Telah ditunjukkan bagaimana mengerjakan ilmu pengetahuan tanpa menggunakan matematika, Field melanjutkan untuk merehabilitasi matematika sebagai jenis fiksi yang bermanfaat (useful fiction). Ia telah menunjukkan bahwa fisika matematik adalah sebuah perluasan yang konservatif dari fisika non-matematiknya (yaitu, setiap fakta fisik yang dapat dibuktikan dalam fisika matematik sudah dapat dibuktikan dari sistem Field), sehingga matematika adalah sebuah proses yang dapat diandalkan aplikasi fisiknya semuanya benar, meskipun pernyataanya sendiri salah. Jadi, ketika mengerjakan matematika, kita dapat melihat diri kita sendiri yang menceritakan jenis cerita, mengatakannya sebagai bilangan jika ada. Bagi Field, suatu pernyataan seperti "2 + 2 = 4" adalah salah seperti "Sherlock Holmes tinggal di 221B Baker Street" — tetapi keduanya benar menurut fiksi-fiksi yang relevan.

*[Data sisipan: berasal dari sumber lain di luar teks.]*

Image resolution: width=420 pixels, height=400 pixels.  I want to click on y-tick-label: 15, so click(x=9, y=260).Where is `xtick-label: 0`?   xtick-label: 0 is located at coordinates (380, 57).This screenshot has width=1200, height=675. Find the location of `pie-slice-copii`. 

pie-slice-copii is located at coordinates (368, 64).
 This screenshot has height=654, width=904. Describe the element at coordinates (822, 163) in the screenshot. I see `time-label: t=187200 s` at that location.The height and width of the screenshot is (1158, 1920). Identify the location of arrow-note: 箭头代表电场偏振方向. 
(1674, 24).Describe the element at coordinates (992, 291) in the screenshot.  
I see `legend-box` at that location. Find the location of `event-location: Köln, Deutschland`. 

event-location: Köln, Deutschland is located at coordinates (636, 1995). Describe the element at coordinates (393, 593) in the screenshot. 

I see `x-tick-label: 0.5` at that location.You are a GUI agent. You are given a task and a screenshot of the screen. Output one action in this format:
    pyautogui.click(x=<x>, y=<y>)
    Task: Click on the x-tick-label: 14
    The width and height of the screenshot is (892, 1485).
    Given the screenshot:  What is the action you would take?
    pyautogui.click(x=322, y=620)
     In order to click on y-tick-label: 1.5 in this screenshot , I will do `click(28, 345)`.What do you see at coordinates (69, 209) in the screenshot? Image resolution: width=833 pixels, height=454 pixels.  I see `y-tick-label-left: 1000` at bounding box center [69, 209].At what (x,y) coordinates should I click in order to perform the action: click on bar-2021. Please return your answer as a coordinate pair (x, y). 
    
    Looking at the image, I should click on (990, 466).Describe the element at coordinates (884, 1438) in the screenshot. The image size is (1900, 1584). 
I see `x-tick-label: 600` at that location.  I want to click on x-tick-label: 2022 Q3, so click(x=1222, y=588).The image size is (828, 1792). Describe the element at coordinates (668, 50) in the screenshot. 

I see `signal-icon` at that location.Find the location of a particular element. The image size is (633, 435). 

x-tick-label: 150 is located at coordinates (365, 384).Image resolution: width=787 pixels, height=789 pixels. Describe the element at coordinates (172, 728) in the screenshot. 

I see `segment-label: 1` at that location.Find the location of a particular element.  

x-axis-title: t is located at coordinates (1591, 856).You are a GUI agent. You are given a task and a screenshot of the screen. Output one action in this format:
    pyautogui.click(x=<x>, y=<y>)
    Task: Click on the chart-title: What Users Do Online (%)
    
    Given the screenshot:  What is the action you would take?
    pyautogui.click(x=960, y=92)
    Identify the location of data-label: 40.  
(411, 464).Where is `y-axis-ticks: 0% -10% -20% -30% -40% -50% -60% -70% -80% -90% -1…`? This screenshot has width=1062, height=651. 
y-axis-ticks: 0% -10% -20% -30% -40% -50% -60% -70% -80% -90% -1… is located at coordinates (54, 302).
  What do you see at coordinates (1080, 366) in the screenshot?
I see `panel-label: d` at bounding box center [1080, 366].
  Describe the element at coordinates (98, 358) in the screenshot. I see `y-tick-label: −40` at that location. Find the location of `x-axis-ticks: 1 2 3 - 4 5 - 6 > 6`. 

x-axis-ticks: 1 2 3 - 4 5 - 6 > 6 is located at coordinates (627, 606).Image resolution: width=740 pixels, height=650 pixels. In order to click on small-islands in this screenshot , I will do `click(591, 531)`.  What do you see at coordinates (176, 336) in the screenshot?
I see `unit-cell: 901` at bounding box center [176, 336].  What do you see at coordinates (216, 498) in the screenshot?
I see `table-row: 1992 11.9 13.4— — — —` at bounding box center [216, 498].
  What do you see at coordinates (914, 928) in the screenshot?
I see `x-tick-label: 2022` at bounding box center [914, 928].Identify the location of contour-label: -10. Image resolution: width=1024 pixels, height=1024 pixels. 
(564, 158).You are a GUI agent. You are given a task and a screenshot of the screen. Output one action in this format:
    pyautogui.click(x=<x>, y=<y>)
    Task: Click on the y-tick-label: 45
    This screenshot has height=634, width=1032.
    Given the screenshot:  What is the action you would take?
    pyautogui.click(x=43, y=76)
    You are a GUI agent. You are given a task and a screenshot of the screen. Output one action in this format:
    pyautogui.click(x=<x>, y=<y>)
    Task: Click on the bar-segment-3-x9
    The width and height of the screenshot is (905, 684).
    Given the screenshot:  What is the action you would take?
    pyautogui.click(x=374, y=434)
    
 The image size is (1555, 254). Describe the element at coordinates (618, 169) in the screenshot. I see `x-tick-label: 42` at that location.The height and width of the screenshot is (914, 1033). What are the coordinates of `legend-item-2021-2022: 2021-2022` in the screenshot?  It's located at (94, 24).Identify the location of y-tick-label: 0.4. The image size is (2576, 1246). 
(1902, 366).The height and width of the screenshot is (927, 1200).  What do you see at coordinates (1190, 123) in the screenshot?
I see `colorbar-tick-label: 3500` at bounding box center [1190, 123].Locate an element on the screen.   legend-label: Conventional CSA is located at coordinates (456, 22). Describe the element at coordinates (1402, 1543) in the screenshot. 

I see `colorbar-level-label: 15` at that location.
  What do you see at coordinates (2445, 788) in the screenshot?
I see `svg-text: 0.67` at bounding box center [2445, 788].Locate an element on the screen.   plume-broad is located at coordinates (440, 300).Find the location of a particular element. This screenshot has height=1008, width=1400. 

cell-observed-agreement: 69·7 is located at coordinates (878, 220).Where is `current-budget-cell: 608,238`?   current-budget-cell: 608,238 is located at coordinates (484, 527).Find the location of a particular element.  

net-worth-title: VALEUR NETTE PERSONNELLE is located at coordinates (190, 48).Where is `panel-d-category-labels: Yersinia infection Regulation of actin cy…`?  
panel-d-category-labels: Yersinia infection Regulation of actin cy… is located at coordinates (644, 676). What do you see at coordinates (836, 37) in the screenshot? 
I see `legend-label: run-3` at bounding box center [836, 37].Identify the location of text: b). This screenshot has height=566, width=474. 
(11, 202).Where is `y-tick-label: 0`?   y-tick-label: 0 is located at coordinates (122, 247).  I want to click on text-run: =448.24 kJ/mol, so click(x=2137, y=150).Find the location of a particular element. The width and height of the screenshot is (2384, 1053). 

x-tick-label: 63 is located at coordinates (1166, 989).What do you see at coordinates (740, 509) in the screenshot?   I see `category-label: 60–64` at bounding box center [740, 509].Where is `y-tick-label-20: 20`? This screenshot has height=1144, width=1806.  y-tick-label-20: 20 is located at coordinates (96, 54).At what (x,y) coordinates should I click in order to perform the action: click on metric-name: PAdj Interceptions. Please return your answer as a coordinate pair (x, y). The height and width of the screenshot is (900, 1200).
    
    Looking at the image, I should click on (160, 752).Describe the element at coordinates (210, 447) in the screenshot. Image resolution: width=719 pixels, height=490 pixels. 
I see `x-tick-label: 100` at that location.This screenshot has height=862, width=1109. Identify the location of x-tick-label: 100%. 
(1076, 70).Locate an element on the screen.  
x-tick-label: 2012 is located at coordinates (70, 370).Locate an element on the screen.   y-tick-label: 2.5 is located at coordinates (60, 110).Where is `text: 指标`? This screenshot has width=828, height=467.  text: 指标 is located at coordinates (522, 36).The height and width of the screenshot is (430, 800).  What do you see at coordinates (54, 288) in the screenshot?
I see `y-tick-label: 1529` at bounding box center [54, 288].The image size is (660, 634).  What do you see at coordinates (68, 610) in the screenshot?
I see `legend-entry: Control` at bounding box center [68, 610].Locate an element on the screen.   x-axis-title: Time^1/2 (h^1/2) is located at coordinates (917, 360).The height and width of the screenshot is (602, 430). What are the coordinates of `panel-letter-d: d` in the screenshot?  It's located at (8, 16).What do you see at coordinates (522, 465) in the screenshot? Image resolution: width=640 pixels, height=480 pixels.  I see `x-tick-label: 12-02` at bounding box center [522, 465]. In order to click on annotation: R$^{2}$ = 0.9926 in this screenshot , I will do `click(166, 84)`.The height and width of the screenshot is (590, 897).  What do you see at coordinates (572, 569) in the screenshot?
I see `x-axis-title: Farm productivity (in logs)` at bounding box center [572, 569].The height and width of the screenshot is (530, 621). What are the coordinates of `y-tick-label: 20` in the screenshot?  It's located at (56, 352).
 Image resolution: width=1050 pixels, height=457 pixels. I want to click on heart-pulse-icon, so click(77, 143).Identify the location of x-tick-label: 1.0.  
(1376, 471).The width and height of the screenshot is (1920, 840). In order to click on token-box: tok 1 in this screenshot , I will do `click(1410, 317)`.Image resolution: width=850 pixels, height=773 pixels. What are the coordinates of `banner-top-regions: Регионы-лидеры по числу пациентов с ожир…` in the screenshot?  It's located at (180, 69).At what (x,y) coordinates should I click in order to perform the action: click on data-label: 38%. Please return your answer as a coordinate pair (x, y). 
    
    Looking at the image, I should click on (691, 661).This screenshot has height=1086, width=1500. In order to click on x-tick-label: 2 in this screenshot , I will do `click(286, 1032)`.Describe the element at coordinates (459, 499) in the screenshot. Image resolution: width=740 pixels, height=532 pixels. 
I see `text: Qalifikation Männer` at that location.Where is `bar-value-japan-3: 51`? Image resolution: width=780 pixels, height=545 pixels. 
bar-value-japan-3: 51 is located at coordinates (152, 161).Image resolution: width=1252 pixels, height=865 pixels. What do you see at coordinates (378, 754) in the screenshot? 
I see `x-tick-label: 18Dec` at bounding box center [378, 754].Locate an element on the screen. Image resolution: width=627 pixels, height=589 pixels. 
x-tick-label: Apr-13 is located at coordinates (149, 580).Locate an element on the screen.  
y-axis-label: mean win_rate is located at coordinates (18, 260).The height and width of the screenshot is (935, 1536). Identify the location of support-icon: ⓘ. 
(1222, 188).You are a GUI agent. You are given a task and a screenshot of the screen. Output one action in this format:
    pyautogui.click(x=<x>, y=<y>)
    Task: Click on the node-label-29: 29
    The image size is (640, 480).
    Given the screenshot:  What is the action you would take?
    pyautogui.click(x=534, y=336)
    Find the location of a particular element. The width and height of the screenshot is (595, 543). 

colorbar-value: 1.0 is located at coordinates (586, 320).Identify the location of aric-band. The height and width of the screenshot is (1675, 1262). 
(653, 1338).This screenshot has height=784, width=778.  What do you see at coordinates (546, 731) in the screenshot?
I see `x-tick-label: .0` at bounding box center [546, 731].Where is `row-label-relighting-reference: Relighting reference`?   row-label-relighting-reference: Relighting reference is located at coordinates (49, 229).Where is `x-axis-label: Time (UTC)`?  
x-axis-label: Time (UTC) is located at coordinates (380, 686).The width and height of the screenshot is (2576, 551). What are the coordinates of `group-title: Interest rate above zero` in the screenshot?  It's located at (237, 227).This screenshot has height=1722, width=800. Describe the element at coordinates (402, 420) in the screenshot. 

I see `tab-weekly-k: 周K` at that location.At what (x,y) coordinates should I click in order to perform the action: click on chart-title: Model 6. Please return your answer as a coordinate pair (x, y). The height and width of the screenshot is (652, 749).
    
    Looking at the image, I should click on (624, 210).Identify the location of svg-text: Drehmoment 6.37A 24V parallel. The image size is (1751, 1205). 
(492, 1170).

Dengan catatan ini, tidak ada masalah-masalah khusus metafisik atau epistemologi terhadap matematika. Kekhawatiran yang ditinggalkan hanyalah kekhawatiran tentang fisika non-matematik dan tentang fiksi secara umum. Pendekatan Field sangat berpengaruh, tetapi ditolak secara luas, karena syarat-syarat dari  penggalan logika orde kedua mengakibatkan reduksi, dan juga karena pernyataan kekonservatifan nampaknya membutuhkan kuantifikasi seluruh model abstrak atau deduksi.